# devreye girmek



## adventrue

Deneyim "devreye girmek" ne anlama geliyor?
Örnegin: "Işte ben tam o noktada _devreye girmek_ istiyorum."
Ama ben de duydum bir cihazi söz konusu olabilir. O an'da baska bir anlama geliyor mu?


----------



## Kibele

Sanırım "to intervene" "devreye girmek" kalıbını karşılar.


----------



## macrotis

adventrue said:


> Deneyim "devreye girmek" deyimi ne anlama geliyor?
> Örnegin: "Işte ben tam o noktada _devreye girmek_ istiyorum."
> Ama ben de duydum Anladığım kadarıyla bir cihazi söz konusu olabilir. O anda baska bir anlama geliyor mu?



*Devre* is indeed an electric circuit, but here it's used figuratively. Your sentence is: And I want to _take part_/_come in_ just at that moment.


----------



## adventrue

Thanks, but to be honest, above dialogue does not make a lot of sense to me.

And why is there an "ile" in "Anladığım kadarıyla"?


----------



## macrotis

Sorry, I just missed "Native Language: German." I deleted the excerpt.



> And why is there an "ile" in "Anladığım kadarıyla"?


It's the structure: verb + dığı + pronoun kadarıyla

anladığım kadarıyla: as far as I understand
bildiğimiz kadarıyla: as far as we know
duyduğu kadarıyla: as far as he/she heard
etc.


----------



## adventrue

I have the feeling I have heard "Bildigim kadar" etc. quite often. Is it really false and was this a case of my ears hearing what I thought I should hear and what they really said is what you suggest?


----------



## macrotis

No, there's no problem with your hearing. Some people drop ile (-yla) when speaking, but many people don't.

But there are contexts that "bildiğim kadar" is correct. _Bildiğim kadar konuşurum_: I speak as much as I know. _Anladığın kadarını anlat_: Say as much as you understand. _Gidebildiğin kadar git_: Go as far as you can (go).

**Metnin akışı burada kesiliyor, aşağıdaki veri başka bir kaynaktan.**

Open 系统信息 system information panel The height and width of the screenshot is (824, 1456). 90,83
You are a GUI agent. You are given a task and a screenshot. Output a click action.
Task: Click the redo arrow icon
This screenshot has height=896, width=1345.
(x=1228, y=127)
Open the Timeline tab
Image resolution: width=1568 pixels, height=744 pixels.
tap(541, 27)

Here the context and meaning is different.


----------



## Ali Smith

Is devreye related to _devirmek_ 'to knock over'?


----------



## drowsykush

Ali Smith said:


> Is devreye related to _devirmek_ 'to knock over'?



It has nothing to do with "devirmek". _Devreye girmek_ means to get involved in something.


----------



## shafaq

Ali Smith said:


> Is devreye related to _devirmek_ 'to knock over'?


*devre*+ye=_(in)_ _to_ the *circle*
Yes...  All, _daire(circle, department)_, _idare(management),_ _müdür(manager)_, _devre(circuit, circle), devir(epoch,era,turn, period), devralmak(to take over), devretmek (to turn, turn over, transfer), devirmek(to over turn, knock over/down) _are  related with each other and  all are  from Arabic dawr دورة  -  دو_ر ._


----------



## Ali Smith

Thanks, but then why does the letter “i” disappear when you conjugate _devirmek_ 'to knock over'? For example,

Onu devriyorum.
I am knocking it over.


----------



## drowsykush

Considering the list above, there could be similarities in the root of the word. But I thought you were asking about meaning rather than word root. And I wanted to emphasize that they differ in meaning.



Ali Smith said:


> why does the letter “i” disappear?
> Onu devriyorum.
> I am knocking it over.



In this sentence, the letter "i" should not be omitted. 

It should be written as "Onu deviriyorum." 

It would be great if you could provide any context in which you've seen such usage.


----------



## rarabara

drowsykush said:


> It has nothing to do with "devirmek". _Devreye girmek_ means to get involved in something.


I agree.


----------